The problem
Please set down, unchanged, each line from the one with "632x467 pixels." to the final line of the data below, both included. Drop the pictures.

Source data
= Beginning of Section =

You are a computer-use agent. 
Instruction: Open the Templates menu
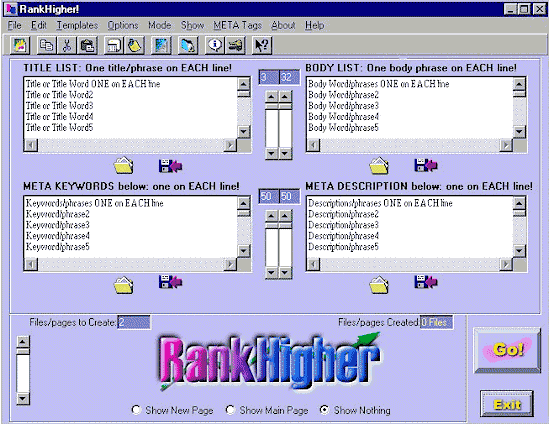coord(77,25)
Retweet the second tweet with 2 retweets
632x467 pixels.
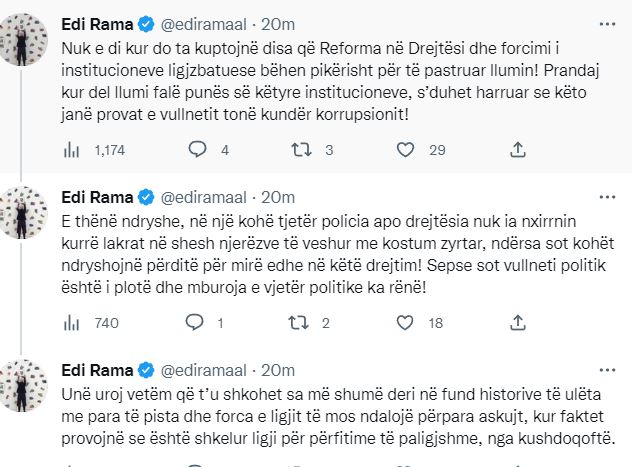300,323
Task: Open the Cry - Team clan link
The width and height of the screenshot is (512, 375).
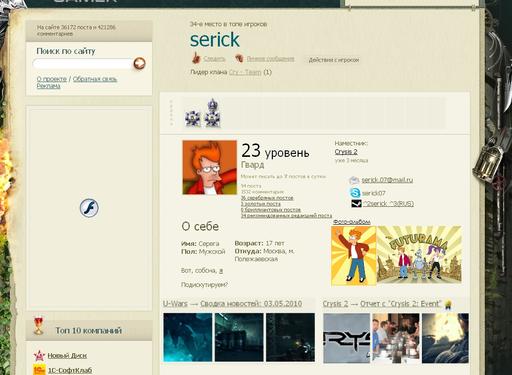Action: (x=245, y=72)
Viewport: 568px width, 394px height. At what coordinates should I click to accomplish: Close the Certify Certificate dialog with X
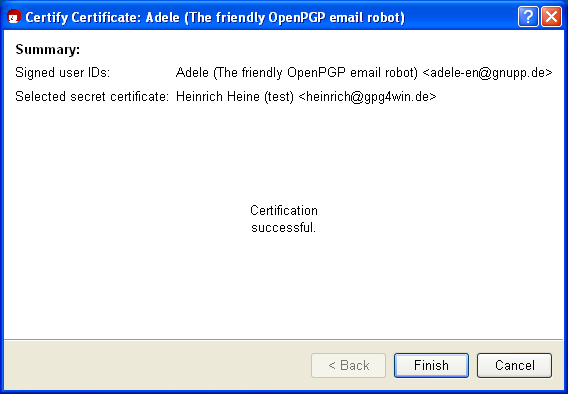551,17
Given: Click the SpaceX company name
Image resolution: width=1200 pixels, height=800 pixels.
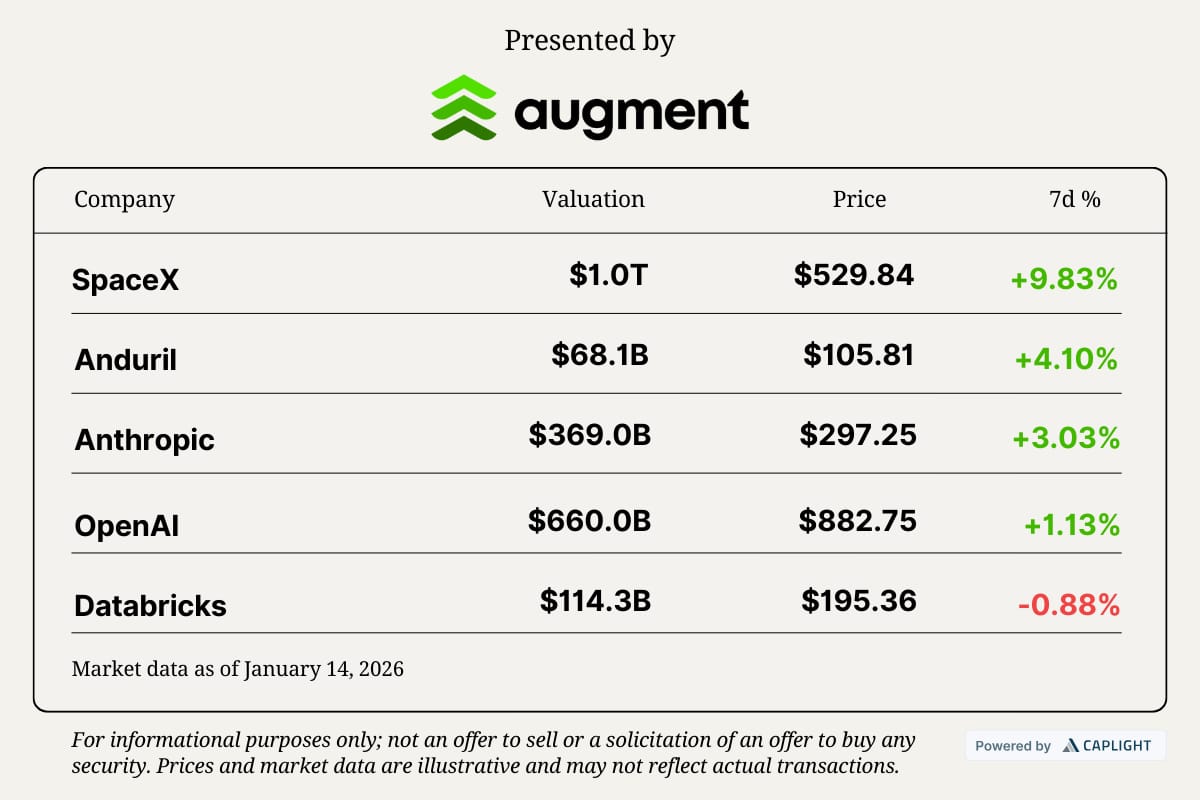Looking at the screenshot, I should tap(125, 280).
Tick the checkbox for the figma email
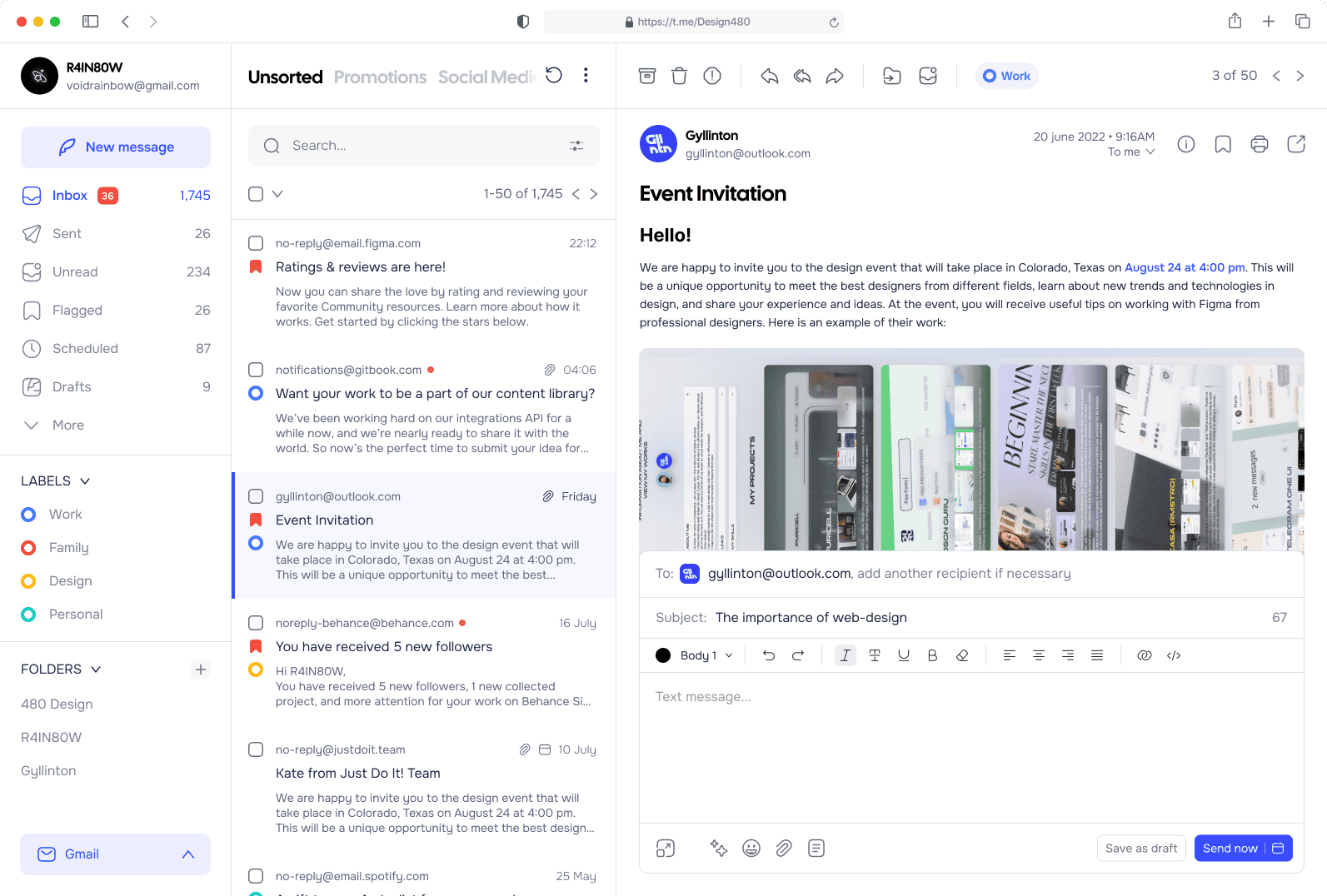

= End of Section =

Answer section
632x467 pixels.
300,323
Task: Open the Cry - Team clan link
The width and height of the screenshot is (512, 375).
Action: (x=245, y=72)
Viewport: 568px width, 394px height. At what coordinates should I click to accomplish: Close the Certify Certificate dialog with X
551,17
Given: Click the SpaceX company name
Image resolution: width=1200 pixels, height=800 pixels.
Looking at the screenshot, I should tap(125, 280).
Tick the checkbox for the figma email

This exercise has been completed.